第1の方向:利用者が援助者にニーズを発信する
第2の方向:援助者が利用者のニーズをくみ取り、適切に反応する
第3の方向:利用者が援助者の反応に気付き、言葉や行動、態度などで反応を返す
これは、利用者のニーズ・援助者の反応・それに気付いた利用者の反応の3つが互いに響き合って、コミュニケーションを形成するという考え方です。

このように、ニーズに気付いて適切な反応をする行動の繰り返しが、子どもや保護者との関係をよりよいものにしていくでしょう。
バイステックの7原則が保育で活用できる場面

バイスティックの7原則は、さまざまな場面で保育士の助けになります。人間関係に悩みを抱える保育士の方は、ぜひ活用してみましょう。
子どもと信頼関係が築ける
バイスティックが提唱する利用者のニーズは、子どもであっても同じです。それぞれの個性や価値観、自立心を尊重するための原則を考えながら対応していくと、信頼関係が築きやすくなるでしょう。
保護者とのコミュニケーションがスムーズになる
バイスティックスの7原則は、保護者対応にも役立ちます。7原則を取り入れるときは、保護者の感情に共感し、それぞれの家庭の価値観を尊重しながら対話する姿勢が大切です。「この先生はわかってくれる」という思いは、やがて信頼へと変わっていくでしょう。
保育が苦しくなったときの助けになる
子どもとわかり合えないなど保育が苦しくなったときは、バイスティックスの原則を見直してみましょう。知らないうちに、いろいろなことを決め付けていなかったか、感情移入しすぎていないかなど原点に立ち返ることで、うまくいかない原因が見えてくるかもしれません。
保育の指針になる
毎日子どもたちと接している保育士でも、「どうしよう」と悩んだり迷ったりする場面は、たくさんあります。そんなとき、相手を尊重する7つの原則に照らし合わせていけば、進むべき方向が見えてくるはずです。
職場の人間関係にも活用できる
思いが強いからこそ、保育の現場では保育方針や指導の考え方の違いが表に出がちです。

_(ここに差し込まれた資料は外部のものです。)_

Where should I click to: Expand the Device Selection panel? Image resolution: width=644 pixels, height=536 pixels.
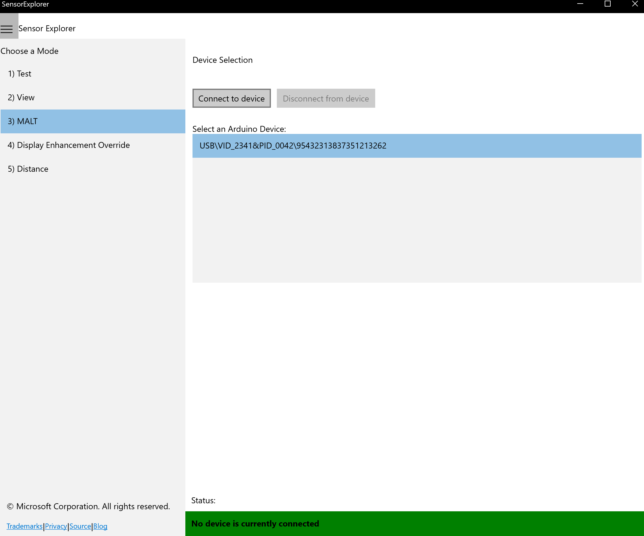(x=223, y=60)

そして、そうした人間関係に悩む保育士さんは、決して少なくありません。
しかし、子どもを第一に考えている点はみんな同じです。バイスティックの7原則を思い出し、尊重と共感、感情のコントロールを意識することで、円滑な関係を築きましょう。
まとめ
バイスティックの7原則は、よりよい人間関係を築くための考え方です。保育士や介護士などの対人援助で役立つ行動指針でもあり、援助者が利用者のニーズをくみ取り、反応していくことで信頼関係が構築できるとしています。
7つの原則は「個人として認められたい」「自分の価値を認めてほしい」「自分の秘密を守りたい」など、誰もが持つニーズに応える形で設定されており、子どもや保護者、同僚との関係構築、保育に悩んだときの指針にもなります。
この機会に、あらためて見直してみてはいかがでしょうか。